Mais au delà du constat vous avez su aussi et je dirai même principalement formuler de nombreuses propositions. Elles sont à la mesure de la rigueur - ou devrais-je dire de la vigueur ? - de vos analyses. Les trois projets de loi que j'ai l'honneur de présenter aujourd'hui devant vous y puisent leur inspiration.
Soyez remerciés MM. COLCOMBET, MONTEBOURG et CODOGNES pour votre participation, hier, à la mission parlementaire et pour votre contribution, aujourd'hui, au débat parlementaire en qualité de rapporteurs de ces projets de loi.
Je crois que, dans l'ensemble, les textes qui sont soumis à l'examen de votre commission des lois, constituent des réponses adaptées aux dysfonctionnements constatés, même si, sur tel ou tel point, les projets ne reprennent pas intégralement les propositions de votre commission d'enquête. Les débats parlementaires seront l'occasion d'en discuter afin d'enrichir, j'en suis persuadée et vous en remercie par avance, ces projets.
Après avoir mis en évidence le caractère inéluctable d'une réforme de la juridiction commerciale, vos débats créeront les conditions de sa réussite.
Car ce projet, qui suscitait il y a encore un an tant de protestations - au point de nuire au fonctionnement même des juridictions consulaires et aux intérêts des justiciables - cette réforme est maintenant acceptée dans son principe. Elle est même souhaitée par certains de ceux qui en contestaient naguère le principe.

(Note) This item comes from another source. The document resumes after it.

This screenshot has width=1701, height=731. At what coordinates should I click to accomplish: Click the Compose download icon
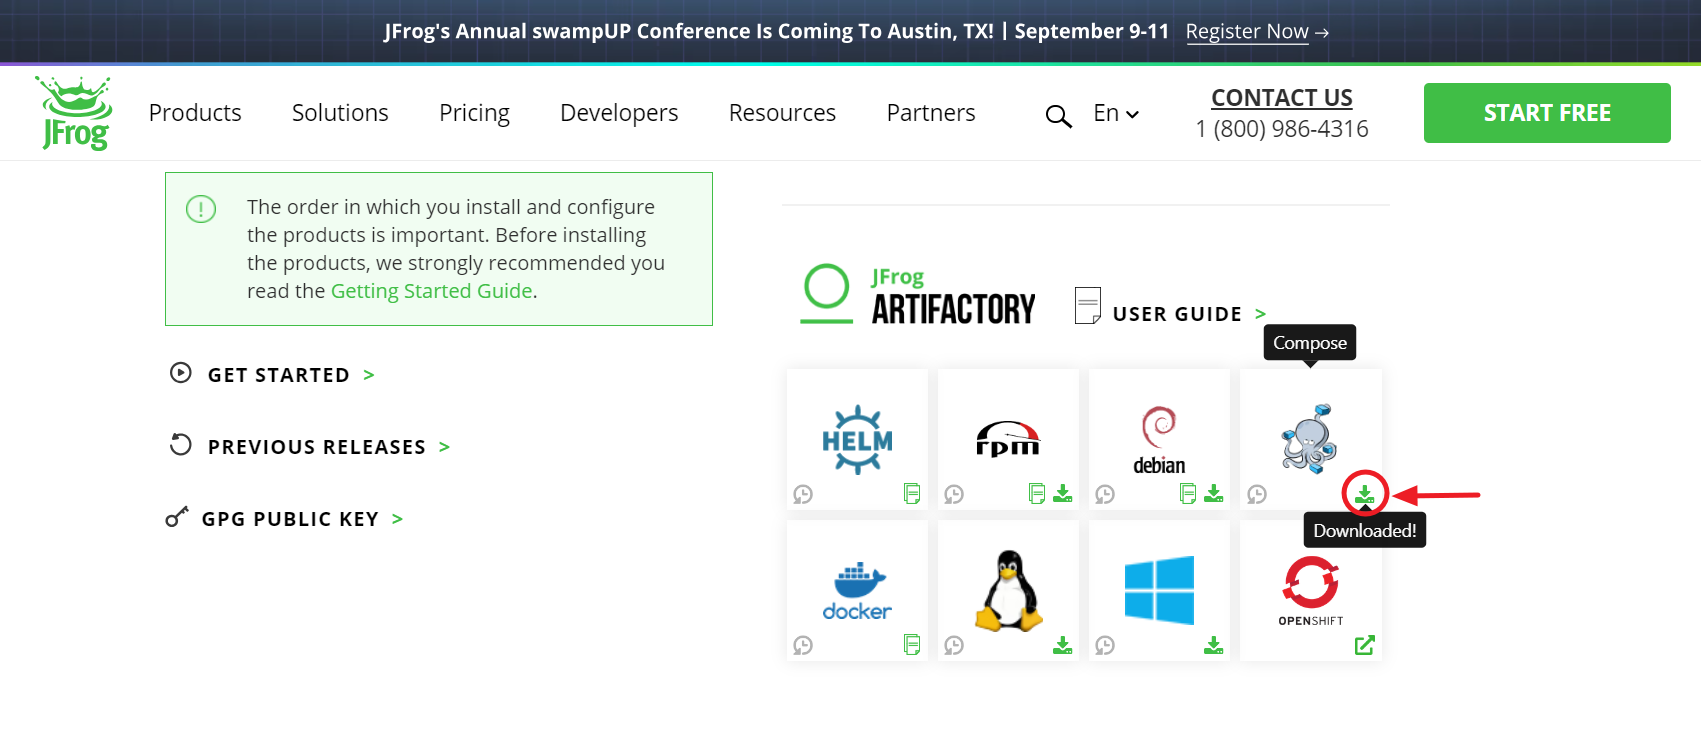[x=1364, y=493]
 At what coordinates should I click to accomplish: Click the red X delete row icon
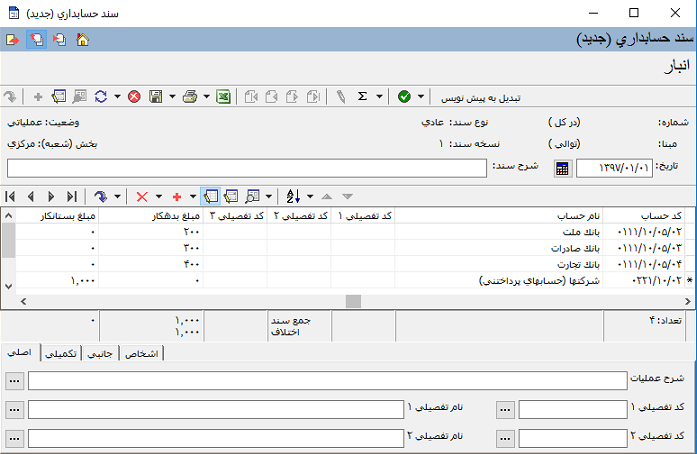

Le dépôt des projets de loi sur le bureau de votre Assemblée au mois de juillet dernier a été le signal de l'apaisement. Les juges consulaires, les professionnels des procédures collectives, ont clairement ressenti et pris conscience qu'une nouvelle étape s'ouvrait et que la confrontation démocratique des idées devait désormais l'emporter sur les affrontements stériles. La réforme vient donc en discussion dans un climat apaisé.
Cette réforme, nous le savons, est nécessaire, d'une part, parce que le cadre juridique de la vie économique est l'un des éléments clés de la compétitivité de notre pays et d'autre part, parce qu'un pays moderne a besoin d'une justice impartiale, rapide et soucieuse de répondre aux attentes des citoyens.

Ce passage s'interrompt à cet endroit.